A novel approach to tagging tubulin reveals MT assembly dynamics of the axoneme in Trypanosoma brucei

The protozoan parasite Trypanosoma brucei is a mono-flagellated cell during the G1-phase of its cell cycle. In order to duplicate, it assembles a new flagellum alongside the mature one, in which further elongation is prevented. Our group proposed a model where the mature flagellum is locked after construction to full length (Bertiaux et al. 2018) and access of new building blocks for elongation is exclusive to the new flagellum. To test this hypothesis directly, we developed a tool for the inducible expression of tagged tubulin. Alpha-tubulin that was tagged with an intragenic Ty-1-epitope behaved indistinguishable from untagged tubulin. Its incorporation was monitored after inducible expression, to follow the assembly dynamics of microtubules in the cell body, the mitotic spindle and the flagellum.

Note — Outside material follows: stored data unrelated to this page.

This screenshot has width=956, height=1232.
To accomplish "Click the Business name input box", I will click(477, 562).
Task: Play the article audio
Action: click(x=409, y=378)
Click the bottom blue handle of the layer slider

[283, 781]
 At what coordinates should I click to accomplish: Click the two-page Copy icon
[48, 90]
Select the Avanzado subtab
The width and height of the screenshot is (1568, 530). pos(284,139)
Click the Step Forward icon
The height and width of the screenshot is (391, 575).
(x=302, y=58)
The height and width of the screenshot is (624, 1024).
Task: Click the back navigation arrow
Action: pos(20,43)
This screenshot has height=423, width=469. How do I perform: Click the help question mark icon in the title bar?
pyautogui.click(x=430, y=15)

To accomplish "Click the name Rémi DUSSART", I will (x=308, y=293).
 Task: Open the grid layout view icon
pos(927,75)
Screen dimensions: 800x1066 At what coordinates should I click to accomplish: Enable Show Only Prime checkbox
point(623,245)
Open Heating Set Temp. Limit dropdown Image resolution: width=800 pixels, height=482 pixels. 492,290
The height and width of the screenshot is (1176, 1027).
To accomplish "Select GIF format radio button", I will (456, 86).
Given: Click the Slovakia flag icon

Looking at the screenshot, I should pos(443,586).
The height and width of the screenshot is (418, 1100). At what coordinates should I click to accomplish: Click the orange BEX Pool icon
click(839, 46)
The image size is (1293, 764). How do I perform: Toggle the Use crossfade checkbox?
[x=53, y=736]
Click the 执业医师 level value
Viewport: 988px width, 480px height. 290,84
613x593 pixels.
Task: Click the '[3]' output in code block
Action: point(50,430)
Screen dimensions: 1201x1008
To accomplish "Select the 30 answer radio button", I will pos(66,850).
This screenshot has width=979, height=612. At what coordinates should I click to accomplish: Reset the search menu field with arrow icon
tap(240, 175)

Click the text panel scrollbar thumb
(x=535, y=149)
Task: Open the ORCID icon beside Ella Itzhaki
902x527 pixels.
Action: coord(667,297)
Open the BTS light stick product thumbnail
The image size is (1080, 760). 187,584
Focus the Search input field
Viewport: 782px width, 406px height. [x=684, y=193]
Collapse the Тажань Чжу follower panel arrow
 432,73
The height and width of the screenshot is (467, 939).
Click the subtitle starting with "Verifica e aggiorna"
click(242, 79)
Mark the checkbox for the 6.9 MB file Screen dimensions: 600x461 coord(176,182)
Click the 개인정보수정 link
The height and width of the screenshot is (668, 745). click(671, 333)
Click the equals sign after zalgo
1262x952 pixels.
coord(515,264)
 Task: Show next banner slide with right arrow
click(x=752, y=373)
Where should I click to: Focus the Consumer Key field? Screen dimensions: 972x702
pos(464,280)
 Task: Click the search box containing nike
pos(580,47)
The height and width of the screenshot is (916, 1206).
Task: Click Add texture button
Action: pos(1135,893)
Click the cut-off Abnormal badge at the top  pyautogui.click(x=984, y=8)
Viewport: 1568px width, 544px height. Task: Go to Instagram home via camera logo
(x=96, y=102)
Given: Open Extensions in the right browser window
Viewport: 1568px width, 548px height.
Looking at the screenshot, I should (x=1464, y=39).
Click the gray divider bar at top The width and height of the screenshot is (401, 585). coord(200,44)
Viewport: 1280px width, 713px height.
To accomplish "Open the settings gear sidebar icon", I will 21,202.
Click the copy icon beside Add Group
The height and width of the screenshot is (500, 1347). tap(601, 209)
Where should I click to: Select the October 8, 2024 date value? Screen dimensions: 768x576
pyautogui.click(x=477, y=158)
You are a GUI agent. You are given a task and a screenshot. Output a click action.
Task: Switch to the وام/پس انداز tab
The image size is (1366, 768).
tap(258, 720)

In this study we observed that integration of tubulin occurs at the distal flagellum tip at a linear rate and is indeed restricted to the new flagellum in bi-flagellated cells. This is direct evidence that trypanosomes avoid competition between the two flagella by allowing tubulin incorporation only in the new organelle. However, by tracing flagella over several cell cycles we could also show that mature flagella do not remain locked indefinitely. The restriction is lifted briefly after the bi-flagellated cell has divided and the daughter cell inheriting the old flagellum shows incorporation of newly synthesized building blocks again. It then has to lock again before the cell can assemble a new flagellum. Our findings suggest regular incorporation of tubulin at the tip of previously locked flagella. This evidence was supported with an orthogonal approach, with which we monitored the incorporation of HaloTag-tagged radial spoke protein 4/6. Since flagellum length in trypanosomes is stable, this indicates that the entire axoneme is subject to regular events of transient disassembly followed by assembly at its distal tip.